Review – “The Matrix Resurrections” treads familiar ground

By: Robert Prentice
HBO Max The Matrix

It’s hard to believe it’s been 20 years since the original matrix film premiered. At the time, it was groundbreaking for many reasons, both in visuals and the heady concept. Like any good Hollywood franchise, it was milked for everything it could, including 2 sequels. I didn’t hate the sequels but they also didn’t have the same luster and awe that the original had. The question over the years was could they bring that back with just 1 more film? With The Matrix Resurrections, they certainly tried, but the film found itself treading familiar ground at times, and others struggled to break away from that comparison.


So let’s talk familiar ground. The film is more or less a rehash of the original film in many aspects. Trying to break out of the Matrix, negotiate with the machines, and ultimately find his true love. And this isn’t a bad thing per se. The reason the second and third films were so disliked is that they went way too deep into the mythos and lost everyone during the ride. Here the film treads the same steps to get to an end result but if you watch closely things are not as they appear.

This is where Resurrections starts to pull together something different. In various scenes throughout the film, you notice reflections, shadows, images of the people not being who they appear to be. You can very easily take that as an allegory for a lot of things (social commentary from the director, callbacks to the original characters and how they have changed) and so on. But the film takes the meta of the Matrix and puts it on the nose in a direct and no-regrets manner. Talking about The Matrix in order to convince people the Matrix isn’t real. It’s not a new concept for stories that involve information control, virtual reality, or playing with the mind. However, it was an interesting way to start out the film to catch us up to what everyone was doing.

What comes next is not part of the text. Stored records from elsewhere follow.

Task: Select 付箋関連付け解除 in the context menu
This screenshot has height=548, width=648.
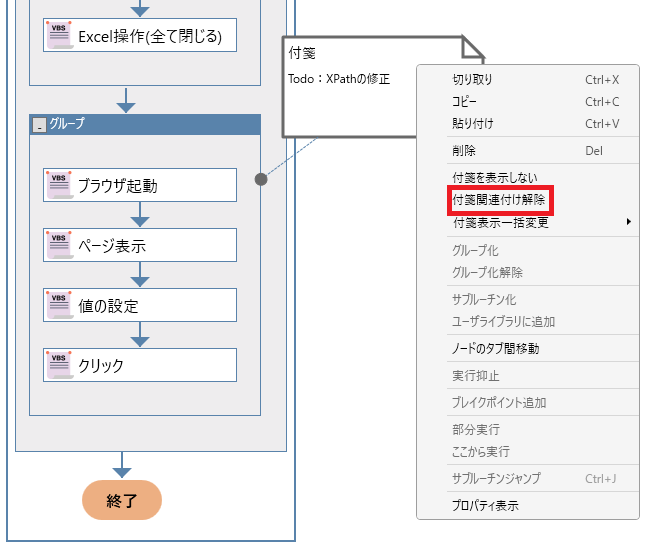Action: [499, 200]
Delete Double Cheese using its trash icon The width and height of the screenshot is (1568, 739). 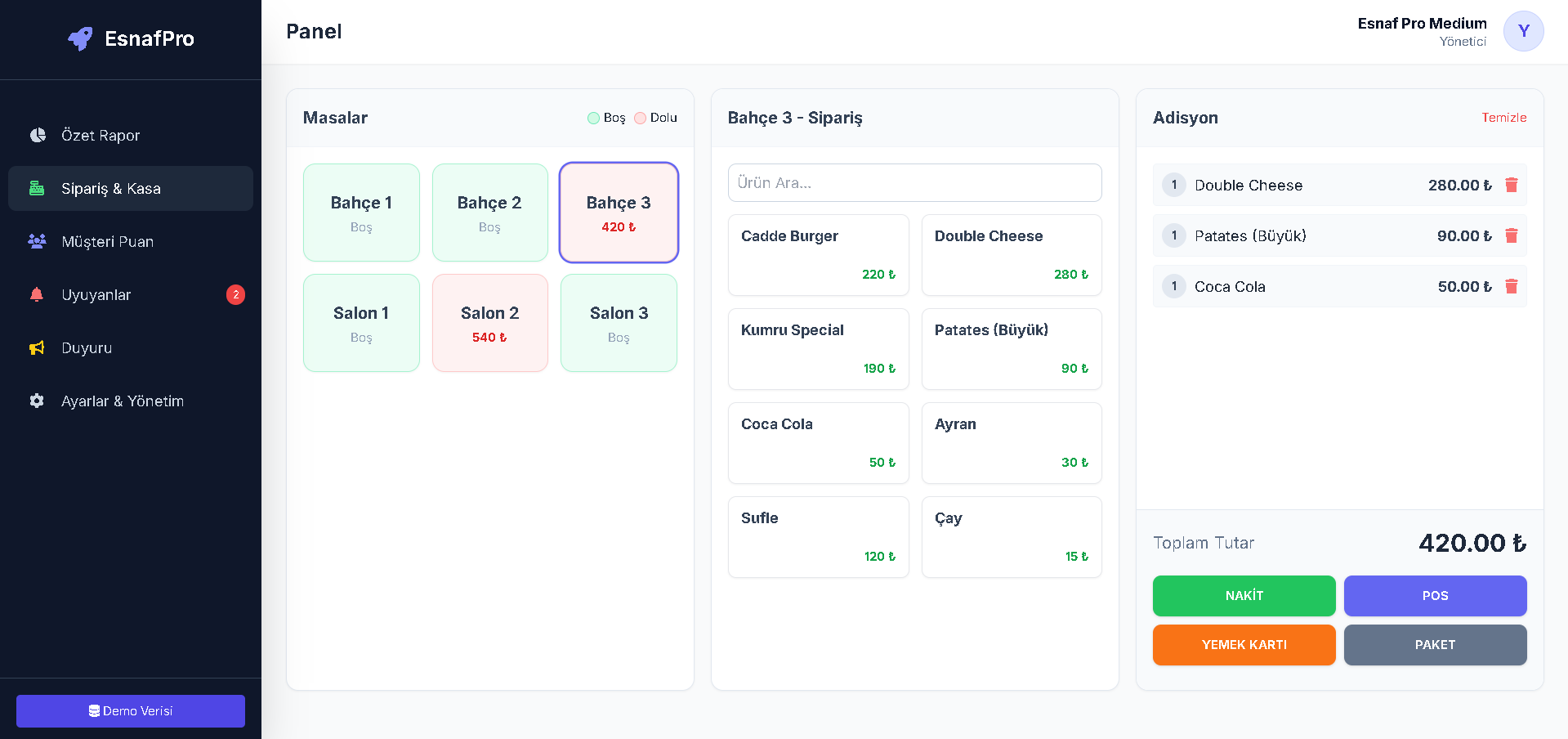pyautogui.click(x=1511, y=186)
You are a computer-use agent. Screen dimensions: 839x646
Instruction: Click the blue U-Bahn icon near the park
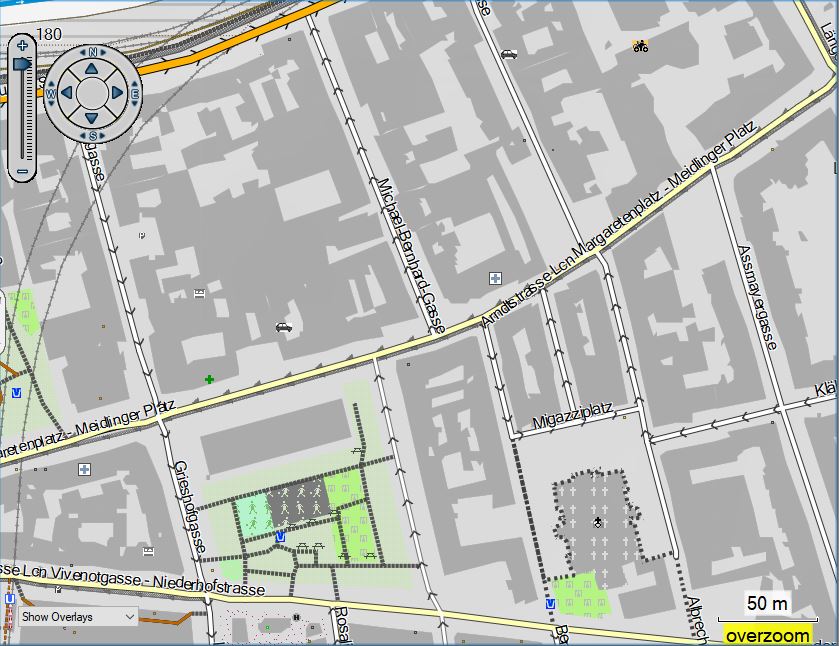280,537
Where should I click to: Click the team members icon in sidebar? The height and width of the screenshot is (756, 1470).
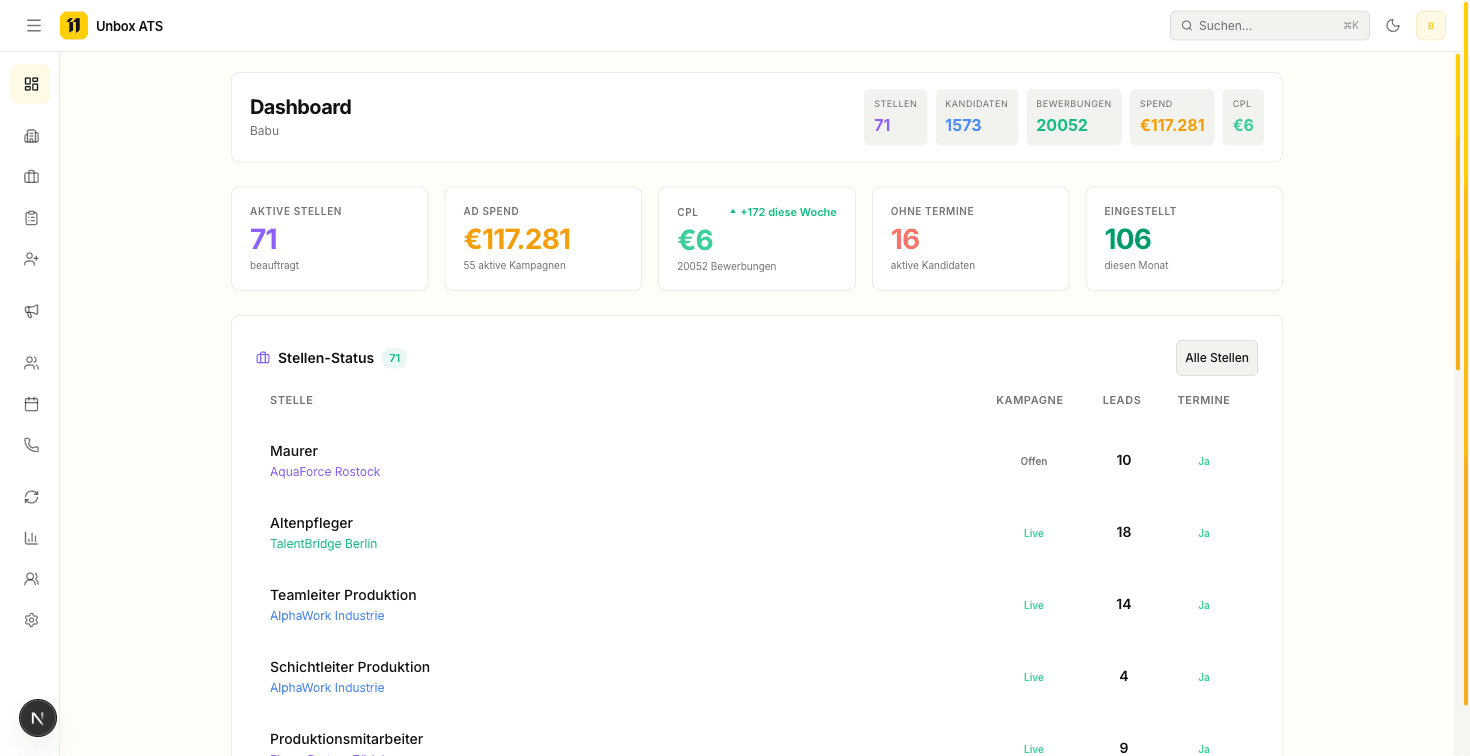pos(30,578)
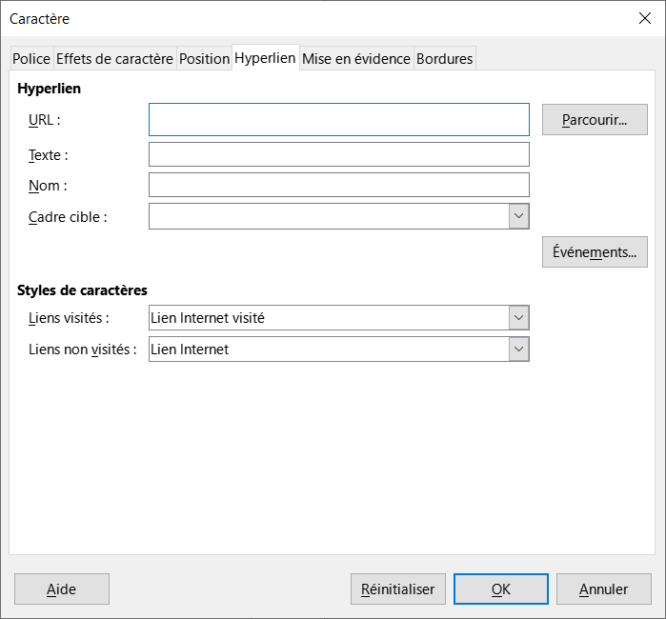This screenshot has height=619, width=666.
Task: Open the Liens visités style dropdown
Action: point(339,318)
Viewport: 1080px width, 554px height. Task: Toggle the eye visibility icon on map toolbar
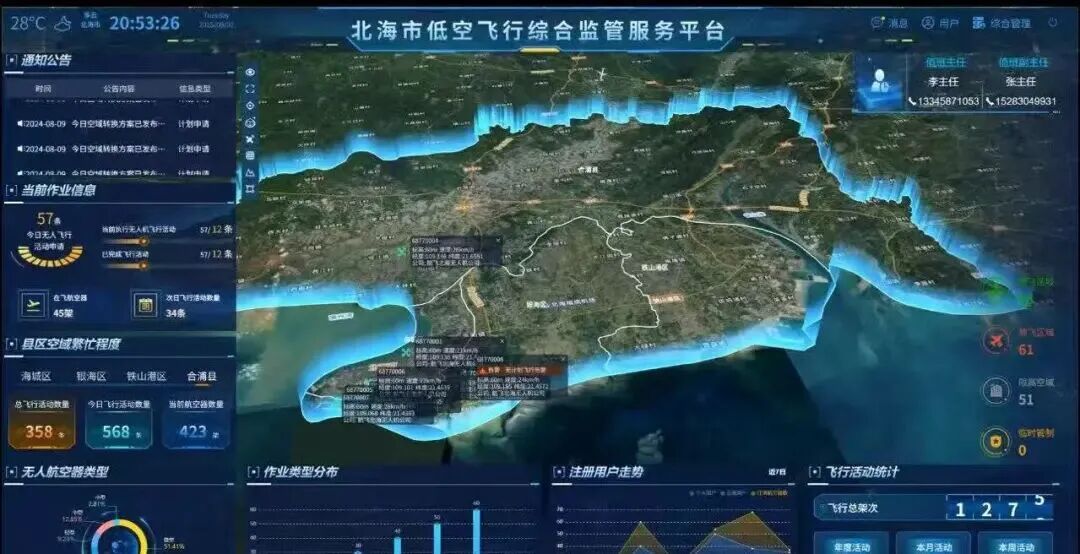[250, 72]
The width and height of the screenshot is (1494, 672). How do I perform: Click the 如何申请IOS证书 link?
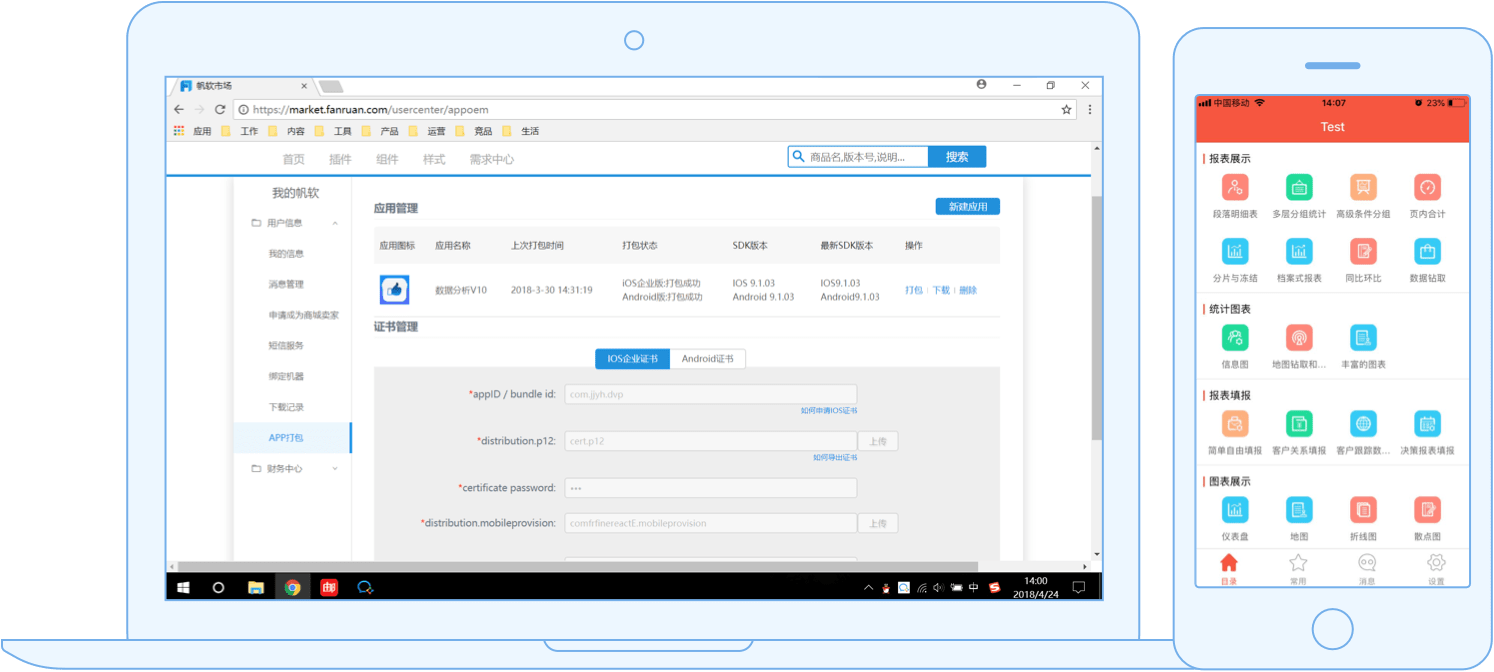[x=828, y=411]
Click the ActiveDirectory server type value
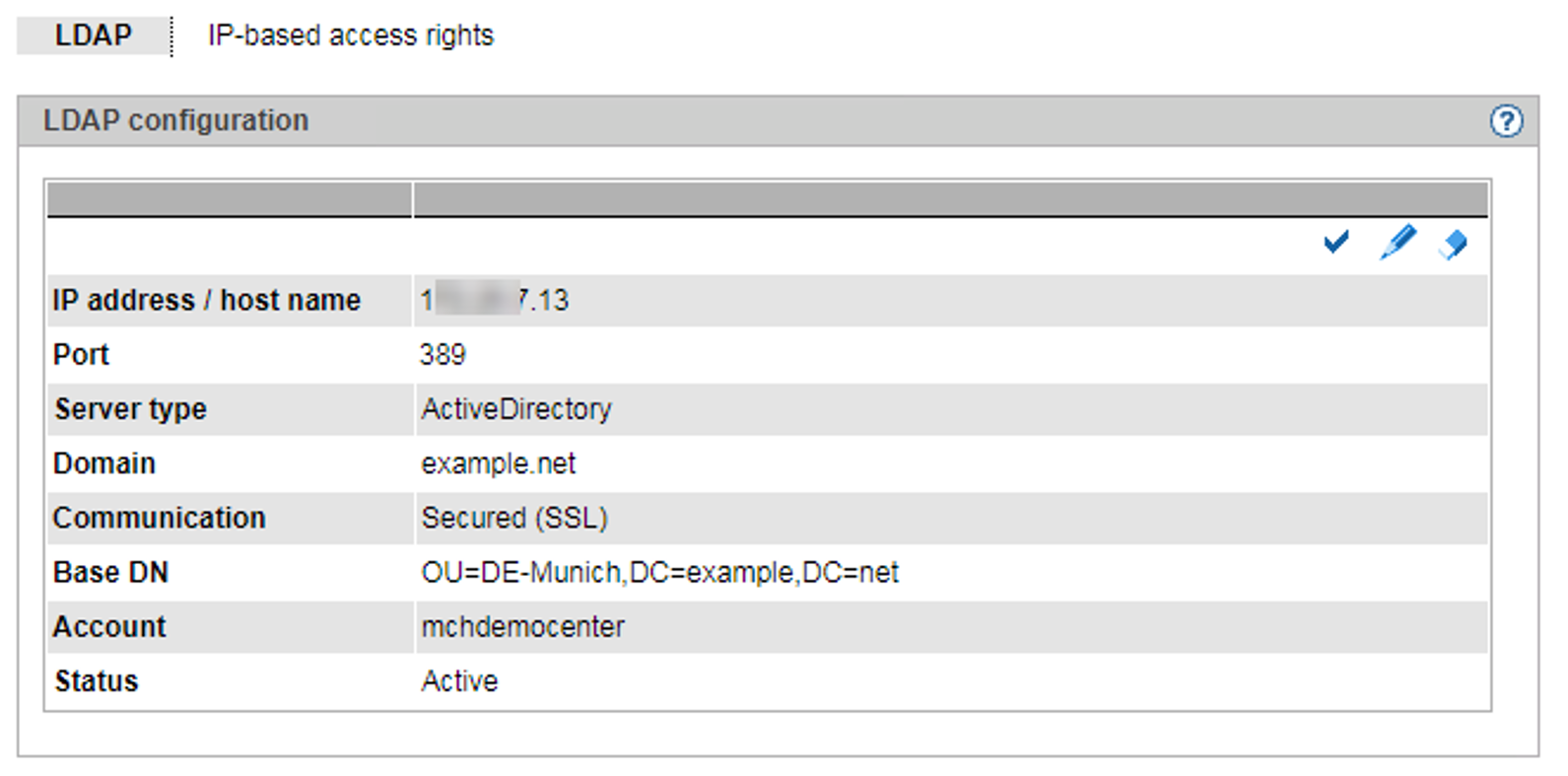 pos(516,409)
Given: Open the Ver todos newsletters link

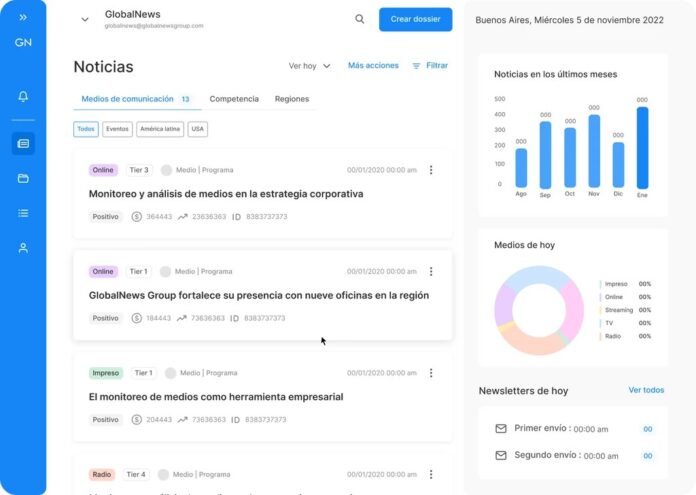Looking at the screenshot, I should pos(646,390).
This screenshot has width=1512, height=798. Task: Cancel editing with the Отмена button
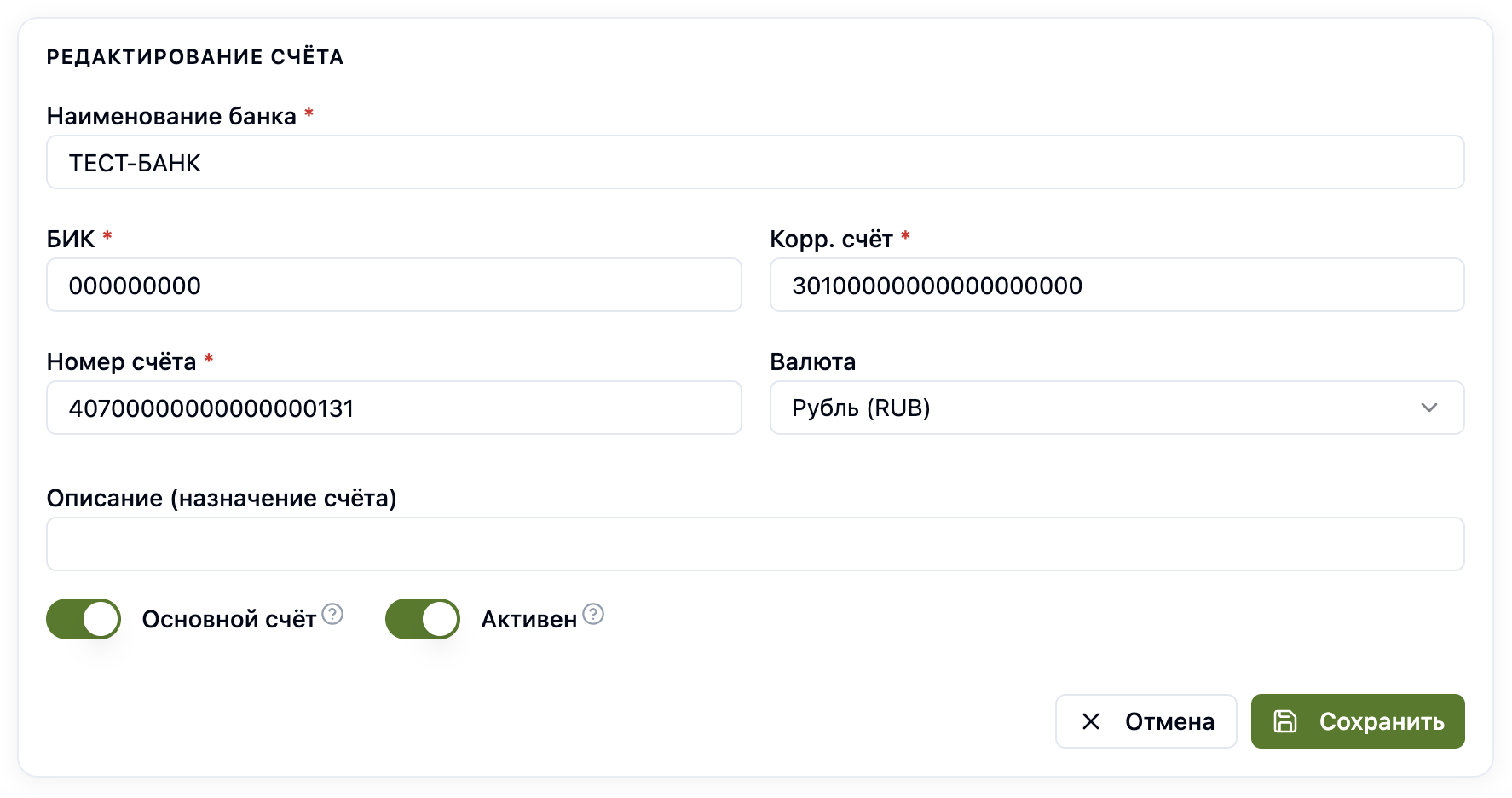[1146, 721]
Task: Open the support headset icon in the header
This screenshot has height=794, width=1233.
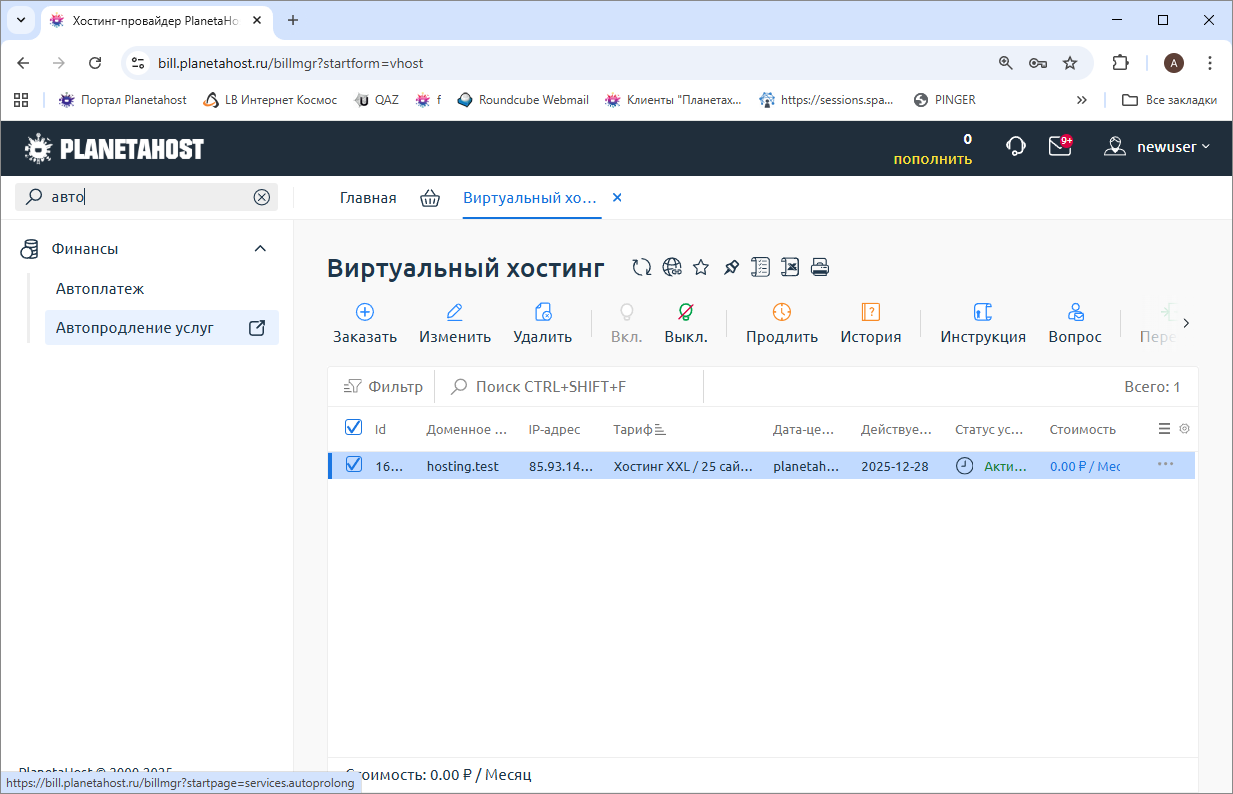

Where the film falls apart is the bridge in the middle trying to tie that first act together which was a fresh take on a familiar story and dive right into the next battle. We lost all sense of fear or danger being in the Matrix or getting out of the Matrix. It comes across as a game and not life or death anymore. That’s a missed opportunity that could have helped that middle piece feel more real. Now, learning that the machines have multiple ‘entities’ to claim ownership for different versions of the Matrix was intriguing. The old one, the Architect, was all about math and numbers. We saw how that went. The new one is all about the human mind, and how a little chaos and illusion of control lead to more productivity (in case you forget, they use humans as batteries). The plot where machines broke free of the larger machine world to join humans with physical forms using machines was pointless. They put little effort into fleshing it out, and it felt out of place for the film. Like a side story quest with no real effect on the larger plot.

To say that The Matrix Resurrections is the best sequel of the franchise is a low bar to be sure, but it’s good enough that it’s worth a watch dive back into the world of the Matrix and finally see Trinity’s story done right.

The Matrix Resurrections is in theatres and on HBO Max Now.